ヒズボラの戦闘員「約10万人」とイスラエルが全面開戦したらどうなる?
ニューズウィーク日本版 / 2024年8月22日 15時10分
ダニエル・バイマン(ジョージタウン大学教授)
<レバノンはガザよりはるかに広く、ヒズボラは戦争を長引かせることもできる。イスラエルは勝利できない。衝突を避け、抑止力を維持するのが賢明だ>
イスラエルにとってパレスチナ紛争は長年、中東全体の広範な地域紛争の一部だった。
イラン、イエメンのイスラム教シーア派武装組織フーシ派、そしてハマスとの連帯を掲げてイスラエルに攻撃を仕掛けるレバノンのシーア派武装組織ヒズボラ。こうした敵対勢力との小規模の対立が、ここにきて一段と激化するリスクが高まっている。
きっかけはイスラエルによる相次ぐ暗殺だ。イスラエルは7月末、レバノンの首都ベイルートでヒズボラの司令官フアド・シュクルを殺害。直後にイランの首都テヘランの中心部で、ハマスの政治指導者イスマイル・ハニヤを暗殺したとされる。
イスラエルとヒズボラの対立は、どちらかの判断ミス、あるいは戦闘を回避できないなら早めに戦うほうが得策だという判断が引き金となって、限定的な衝突から全面戦争にエスカレートする可能性がある。

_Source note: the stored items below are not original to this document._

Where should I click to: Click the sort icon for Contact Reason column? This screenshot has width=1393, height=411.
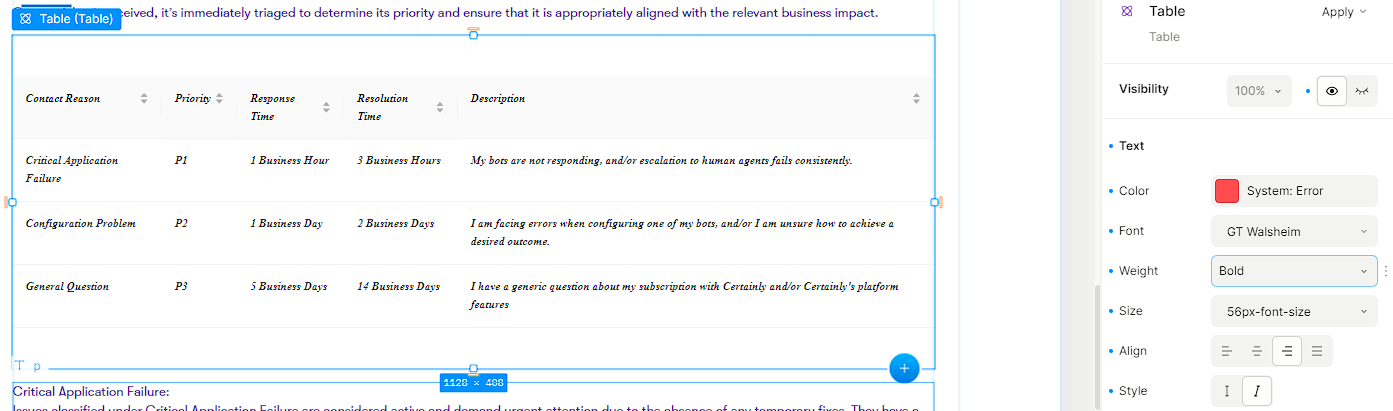pyautogui.click(x=144, y=98)
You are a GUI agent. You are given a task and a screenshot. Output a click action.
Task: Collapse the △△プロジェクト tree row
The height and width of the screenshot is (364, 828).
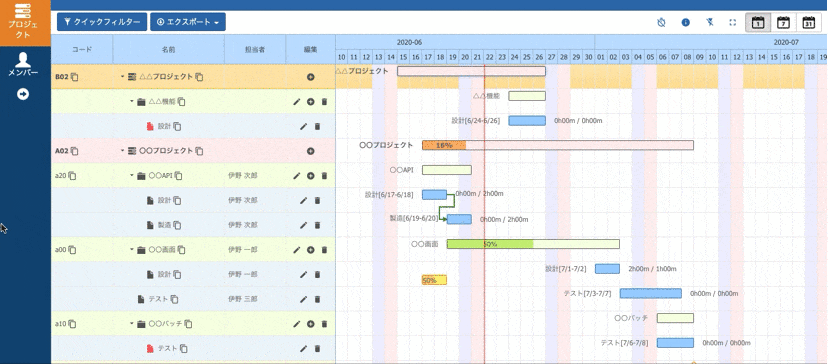click(x=122, y=77)
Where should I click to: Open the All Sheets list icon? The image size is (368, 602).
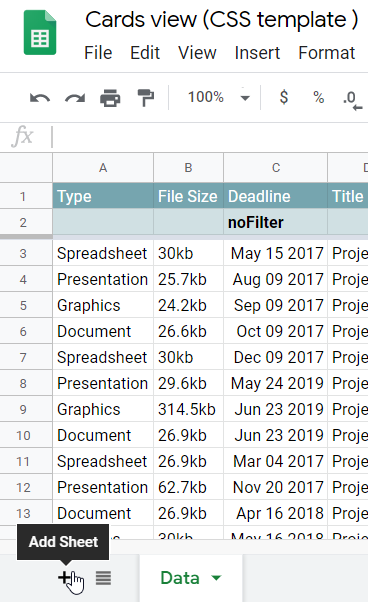pos(103,577)
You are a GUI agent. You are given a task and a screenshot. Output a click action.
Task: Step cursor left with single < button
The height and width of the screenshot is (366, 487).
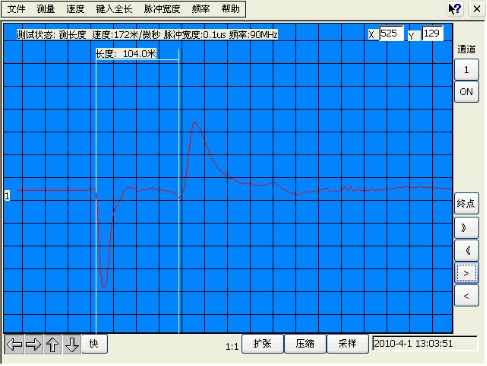pyautogui.click(x=466, y=296)
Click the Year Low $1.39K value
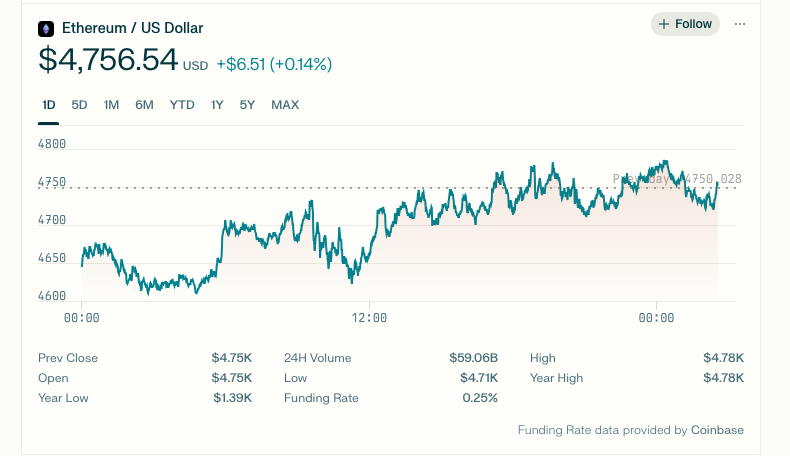The height and width of the screenshot is (456, 790). coord(232,398)

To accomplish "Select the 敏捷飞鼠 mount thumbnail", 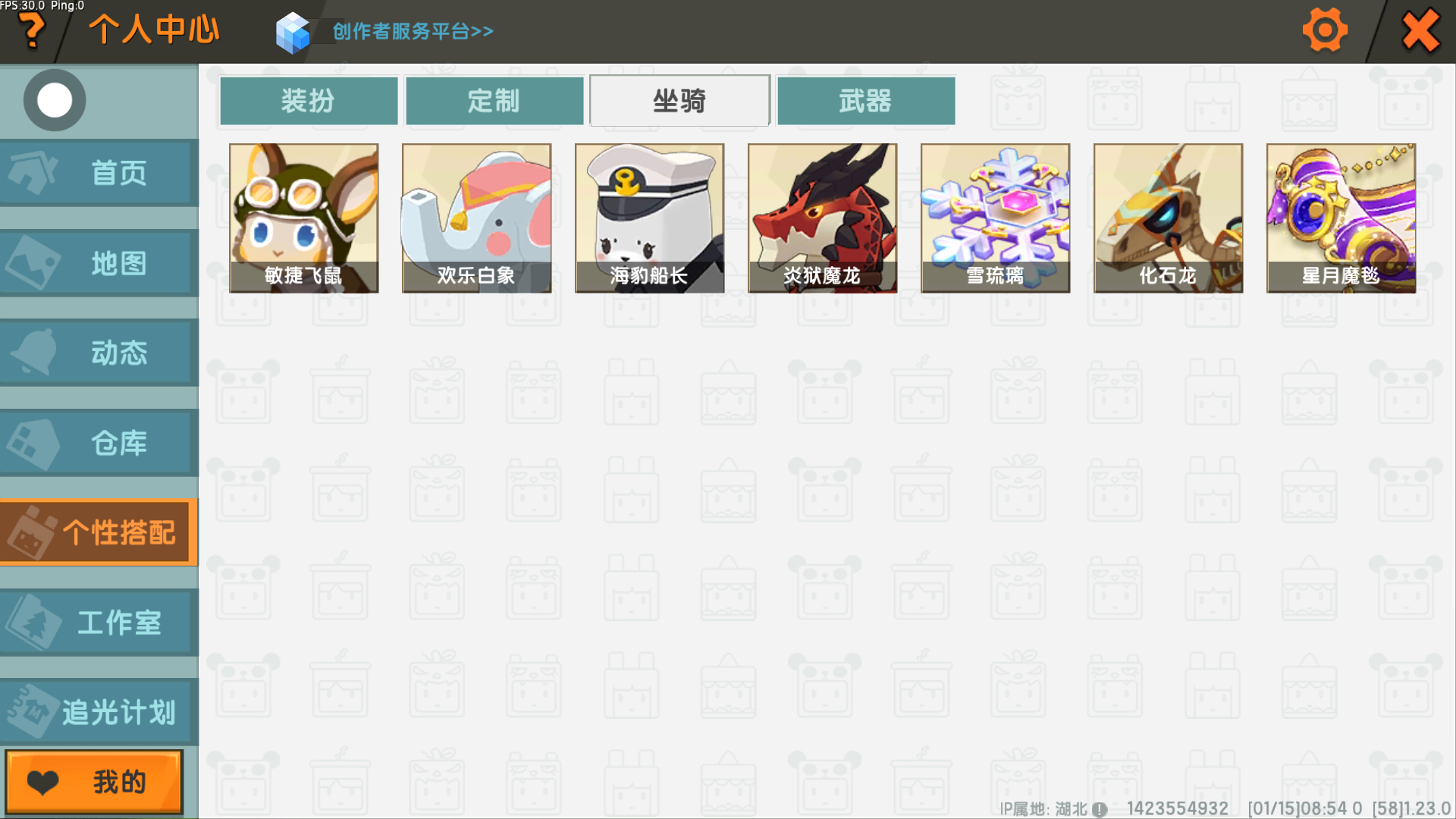I will click(x=303, y=218).
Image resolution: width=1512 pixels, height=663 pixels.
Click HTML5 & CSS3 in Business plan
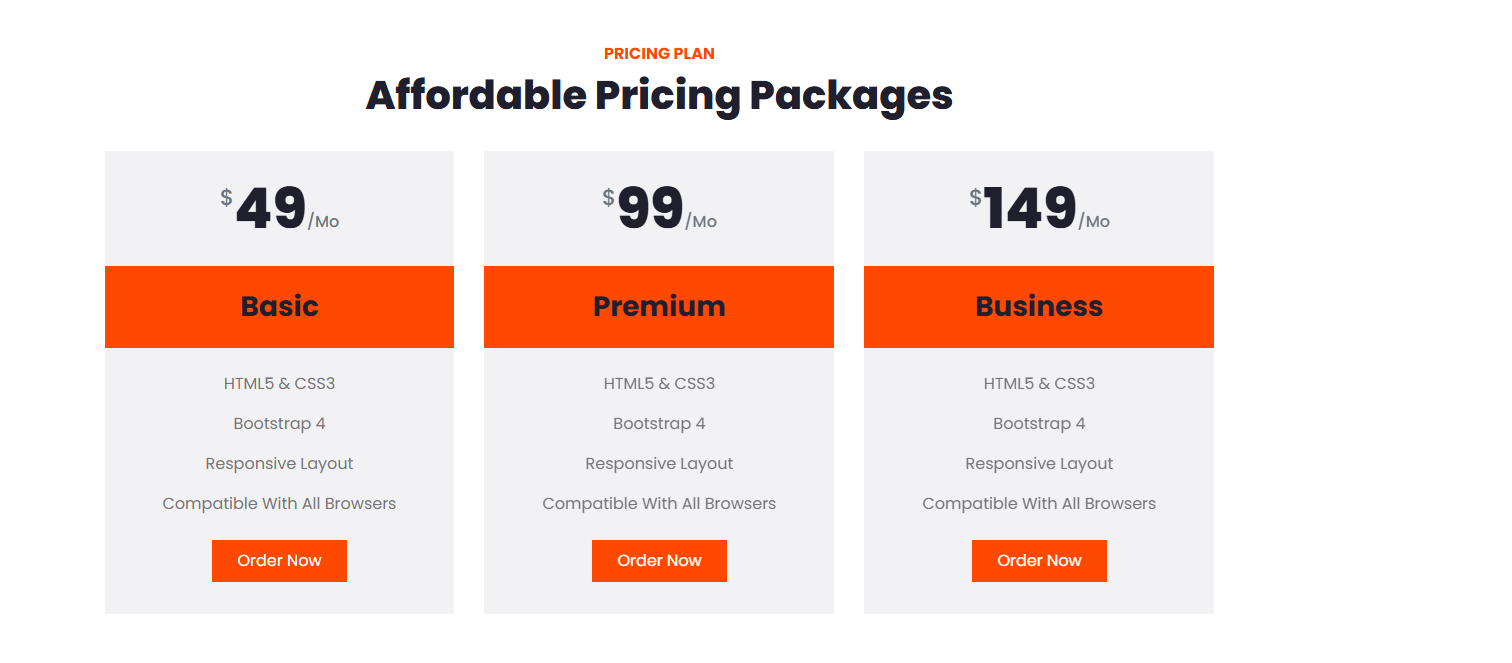[1039, 384]
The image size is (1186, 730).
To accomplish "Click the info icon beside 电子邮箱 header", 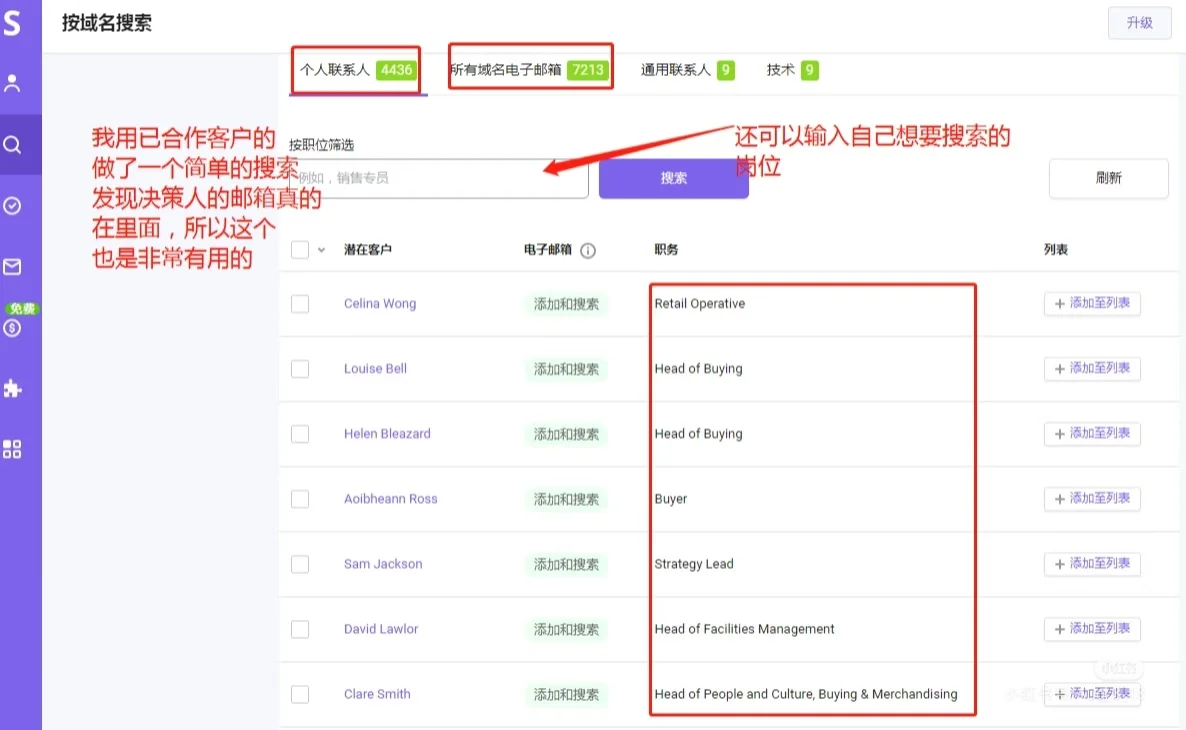I will [587, 251].
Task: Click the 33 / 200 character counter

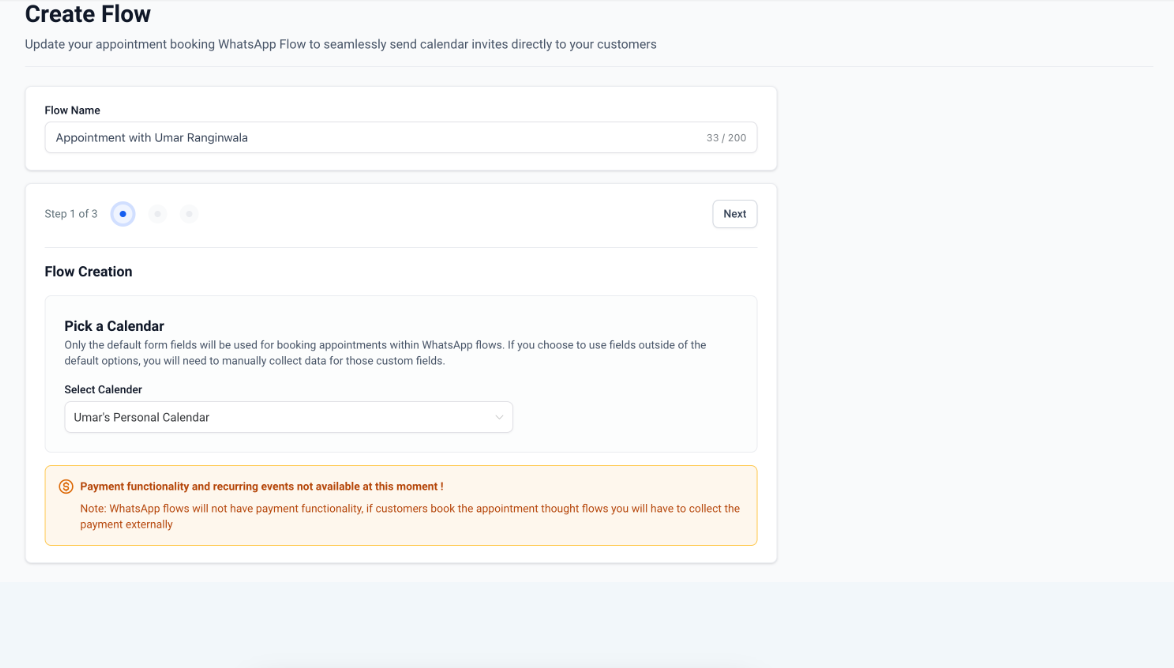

だが全面戦争は両陣営に壊滅的な打撃をもたらす。しかもイスラエルは、仮に軍事的に勝利しても戦略的に得るものは少ない上に、ヒズボラとの対立も解消しない。
イスラエルにとっては、ヒズボラの脅威が続くとしても、抑止力を強化して戦闘を回避するほうが賢明だ。
ハマスがイスラエルに奇襲攻撃を仕掛けた昨年10月7日まで、イスラエル国民は北部国境地帯のヒズボラの存在を渋々受け入れていた。
ヒズボラの約10万人の戦闘員と大量のロケット備蓄を見れば軍事衝突が破滅的な結末をもたらすことは明らかで、双方ともそれを認識し、不安定ながらも抑止力が保たれてきた。
背景には、2006年の34日間に及ぶ軍事衝突の記憶があった。当時、ヒズボラはイスラエルに怒濤のロケット攻撃を仕掛け、レバノンに侵攻したイスラエル軍に大規模な損害を与えた。
もっとも、ヒズボラ側の被害も甚大で、双方ともその後長らく新たな衝突は望まなかった。
だが、そんな不安定な平和は昨年10月の奇襲を機に一変し、両国間で多数のロケット弾が飛び交っている。また、ハマスの奇襲攻撃で約1200人の命を奪われたイスラエルは心理的に大きな傷を負った。
その結果、イスラエルのリスク計算は激変した。今やイスラエル国民は、ヒズボラよりずっと弱いハマスの奇襲でさえこれほどの被害を出したのだから、ヒズボラの攻撃がもたらす苦しみはどれほどのものか、と自問している。